Is the Sirius share price running out of steam?

Sirius is a property fund that owns and operates business and industrial parks in Germany. The market adores this company, having driven the share price to a level that reflects a massive premium to book value.

The argument is that Sirius actively manages the properties and increases their value, so today's book value doesn't reflect what they are really worth. That's great, but if you're paying a premium to book, then isn't that priced in?

Anyway, let's focus on the SENS announcement which gives a trading update for the six months to September 2021.

The rent roll increased by 2.5% to EUR98.9 million. The annualised rent roll (i.e. based on tenant in place today) is 3.3% higher than it was at March 2021. Total occupancy sits at 85%.

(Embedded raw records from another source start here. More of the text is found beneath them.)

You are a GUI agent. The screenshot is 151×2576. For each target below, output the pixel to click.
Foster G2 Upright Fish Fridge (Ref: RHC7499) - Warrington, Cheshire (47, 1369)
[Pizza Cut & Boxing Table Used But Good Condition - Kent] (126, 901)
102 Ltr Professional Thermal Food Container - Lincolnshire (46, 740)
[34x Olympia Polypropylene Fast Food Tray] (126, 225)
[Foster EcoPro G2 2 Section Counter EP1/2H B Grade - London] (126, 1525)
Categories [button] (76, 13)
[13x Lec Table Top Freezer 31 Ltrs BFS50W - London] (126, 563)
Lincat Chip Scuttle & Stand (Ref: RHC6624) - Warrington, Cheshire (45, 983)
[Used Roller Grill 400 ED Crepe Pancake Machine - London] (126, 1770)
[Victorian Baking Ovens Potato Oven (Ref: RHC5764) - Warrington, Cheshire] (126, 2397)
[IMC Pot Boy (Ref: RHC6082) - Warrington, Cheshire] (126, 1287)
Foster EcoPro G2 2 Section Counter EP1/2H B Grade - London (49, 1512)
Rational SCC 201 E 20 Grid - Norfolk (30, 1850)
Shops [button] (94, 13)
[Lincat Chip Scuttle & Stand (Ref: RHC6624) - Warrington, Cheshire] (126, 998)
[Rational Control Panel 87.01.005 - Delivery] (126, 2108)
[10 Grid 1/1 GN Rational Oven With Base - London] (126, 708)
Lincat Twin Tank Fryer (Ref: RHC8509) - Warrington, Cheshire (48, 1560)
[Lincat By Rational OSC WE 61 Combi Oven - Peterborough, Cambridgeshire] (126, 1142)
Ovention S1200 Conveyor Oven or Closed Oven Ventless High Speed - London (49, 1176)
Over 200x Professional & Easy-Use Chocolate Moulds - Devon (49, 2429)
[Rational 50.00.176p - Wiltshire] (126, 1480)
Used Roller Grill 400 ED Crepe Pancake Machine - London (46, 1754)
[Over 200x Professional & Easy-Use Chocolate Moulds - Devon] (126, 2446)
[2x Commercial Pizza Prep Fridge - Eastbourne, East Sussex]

Sirius highlights that it completed a EUR400 million oversubscribed corporate bond issuance in June, with a cost of funding of 1.125% until June 2026. This enabled the repayment of EUR170.7 million in secured debt and drove a reduction in the weighted average cost of debt to 1.2% from 1.5% at March 2021. The weighted average term of debt also increased from 2.7 years to 3.7 years, which is positive.

The fund is still buying up land and buildings in Germany at pace, with EUR153.9 million in deals over the period.

The loan-to-value is 38.3% which is in line with many of the property funds in the market.

The detailed interim results will be released on 8th November. The share price closed over 4% lower yesterday based on this update - could it finally be running out of steam?